Continental Airlines spokeswoman Mary Clark said many travelers would object to the delay that checking would cause. The airline does not check tags against bags, she said.
Not checking is standard practice at most U.S. airports, Parsons said, but checks are more frequent elsewhere. He said his bags were checked recently when he picked them up in San Juan, Puerto Rico.
Although 68 bags may seem “an amazing number” to steal from carousels, it’s not that hard to do for a gang, he said.
“We had something like that in Dallas. A group of guys would go from one terminal to another and pick up a couple of bags each place and throw them into their car,” he said. The group would later hold garage sales to sell their loot, including the luggage, he said.
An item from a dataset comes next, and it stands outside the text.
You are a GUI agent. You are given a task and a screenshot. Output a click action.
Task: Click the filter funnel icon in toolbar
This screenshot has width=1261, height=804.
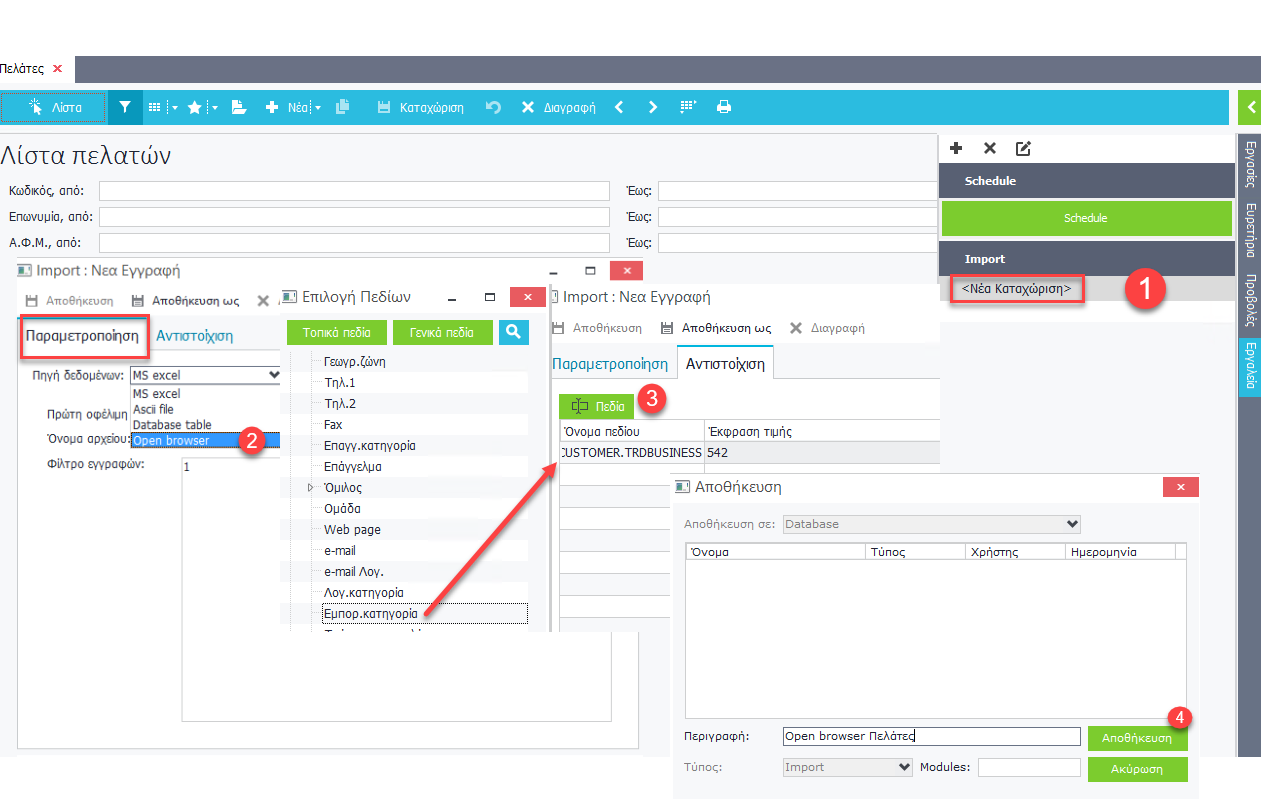click(125, 107)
At Bush, Parsons speculated, “Those guys were working at different terminals, they took their time and then moved on.
“When you look at the number of terminals and the number of places where you can pick up your bags, it doesn’t take that many stops before you’ve got 70.”
“Some bags will sit there on the carousel and go around for three or four laps, and that’s a good sign of a missed connection. It doesn’t take a rocket scientist to figure out that maybe nobody is going to claim this bag,” he said.
Airlines have personnel to remove those bags to prevent theft, but sometimes they’re busy elsewhere, Parsons said.
One year a member of my family shipped some luggage via UPS, before visiting us for Christmas. Maybe UPS and FedEx need to offer a new service, since airlines don’t seem to be interested in safeguarding passengers’ bags.
In the Chron story, Continental suggests that luggage theft “is rare,” but this KHOU-11 story suggests it might be more of a problem than airlines want to admit:
Police sources told 11 News that more often than not the bags are not mishandled or lost, but stolen, sometimes by people on the other side of the security check points. The source tells us that police become frustrated because the incidents are not reported by the airlines.
It makes for bad publicity the source said.